What the exercise asks — Echo the rows from the line with "You are a GUI" to the line with "The image size is (591, 575).", both included, character for character.

Data in this exercise —

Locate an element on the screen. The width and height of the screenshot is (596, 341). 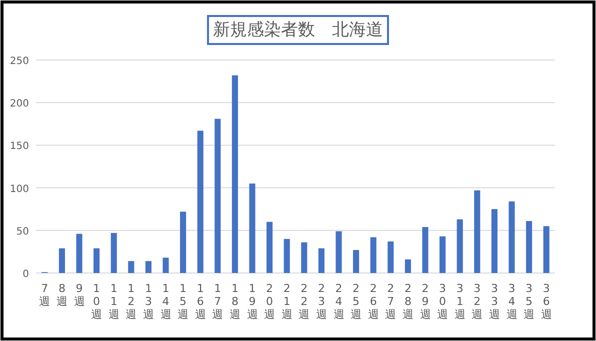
==
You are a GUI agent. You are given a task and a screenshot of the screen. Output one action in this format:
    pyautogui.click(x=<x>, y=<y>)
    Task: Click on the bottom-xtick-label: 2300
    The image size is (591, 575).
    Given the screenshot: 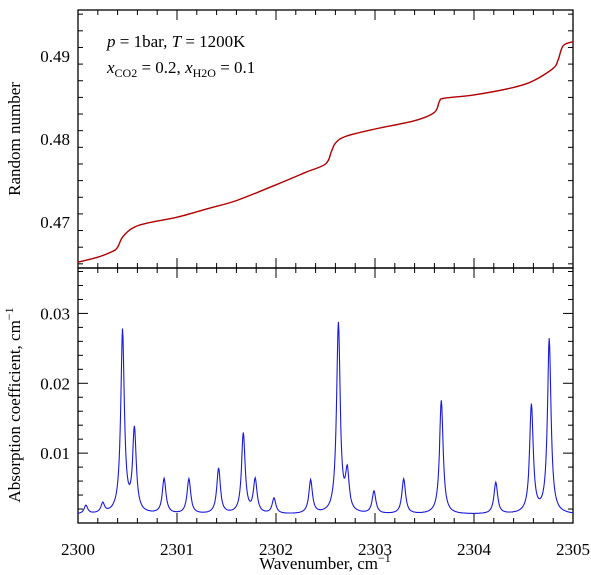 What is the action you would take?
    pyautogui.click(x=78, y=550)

Result for this task —
You are a GUI agent. You are given a task and a screenshot of the screen. Output one action in this format:
    pyautogui.click(x=<x>, y=<y>)
    Task: Click on the bottom-xtick-label: 2300
    The image size is (591, 575).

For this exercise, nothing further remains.